= Pivotal trial =

Type of clinical research trial

A pivotal trial, or pivotal study, is typically a Phase III clinical trial in the multi-year process of clinical research intended to demonstrate and confirm the safety and efficacy of a treatment - such as a drug candidate, medical device or clinical diagnostic procedure - and to estimate the incidence of common adverse effects. A successful pivotal trial is required as evidence for drug marketing approval by the relevant approval authorities, such as the European Medicines Agency, Health Canada or United States Food and Drug Administration (FDA).

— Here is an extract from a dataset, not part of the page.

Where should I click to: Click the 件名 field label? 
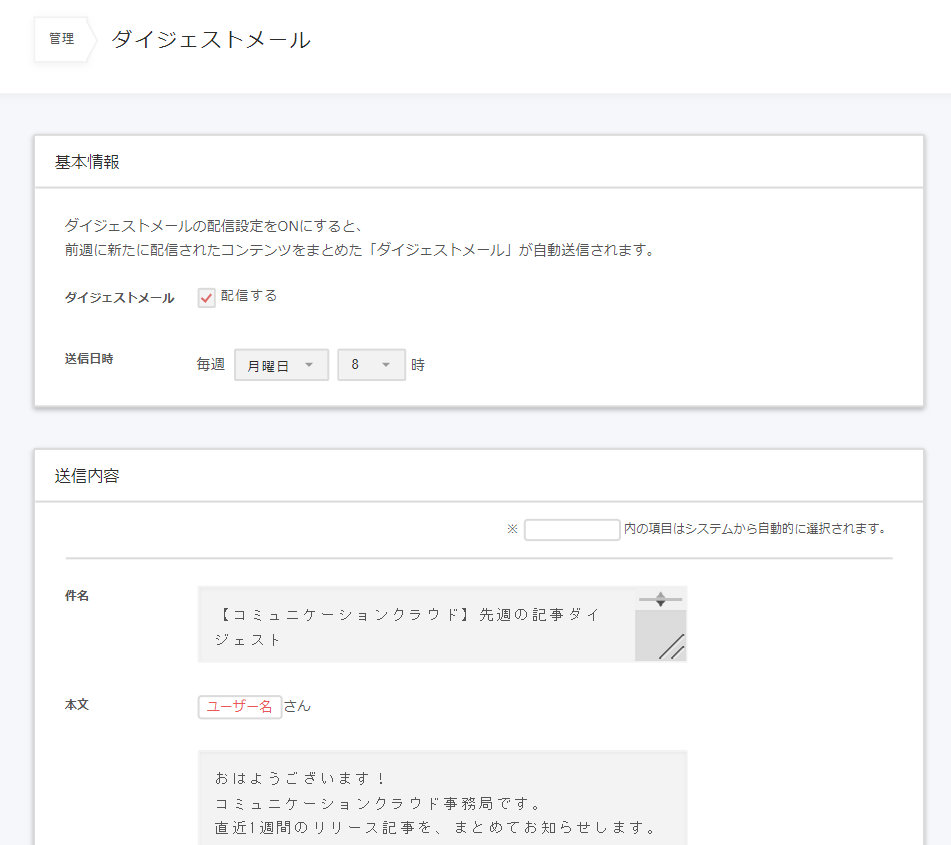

In drug research, a pivotal Phase III trial may be referred to as a "therapeutic confirmatory study", and is conducted in a large number (hundreds to thousands) of subjects. Such pivotal trials are also designed to discover and estimate the prevalence of common adverse events, but based on their size only have the statistical power to establish an adverse effect rate of not less than 1 in 100 subjects. In an analysis of pivotal trials on medical devices conducted between 2006 and 2013, the median duration was three years, with another two years needed for FDA review and approval for marketing.

In 2017 in the United States, the median cost of a pivotal trial across all clinical indications was US$19 million. The cost of a pivotal trial increased when more subjects were added to clarify a treatment effect, when active drug comparators were used to improve understanding of the trial drug characteristics, or when specific clinical endpoints were measured rather than using surrogate outcomes.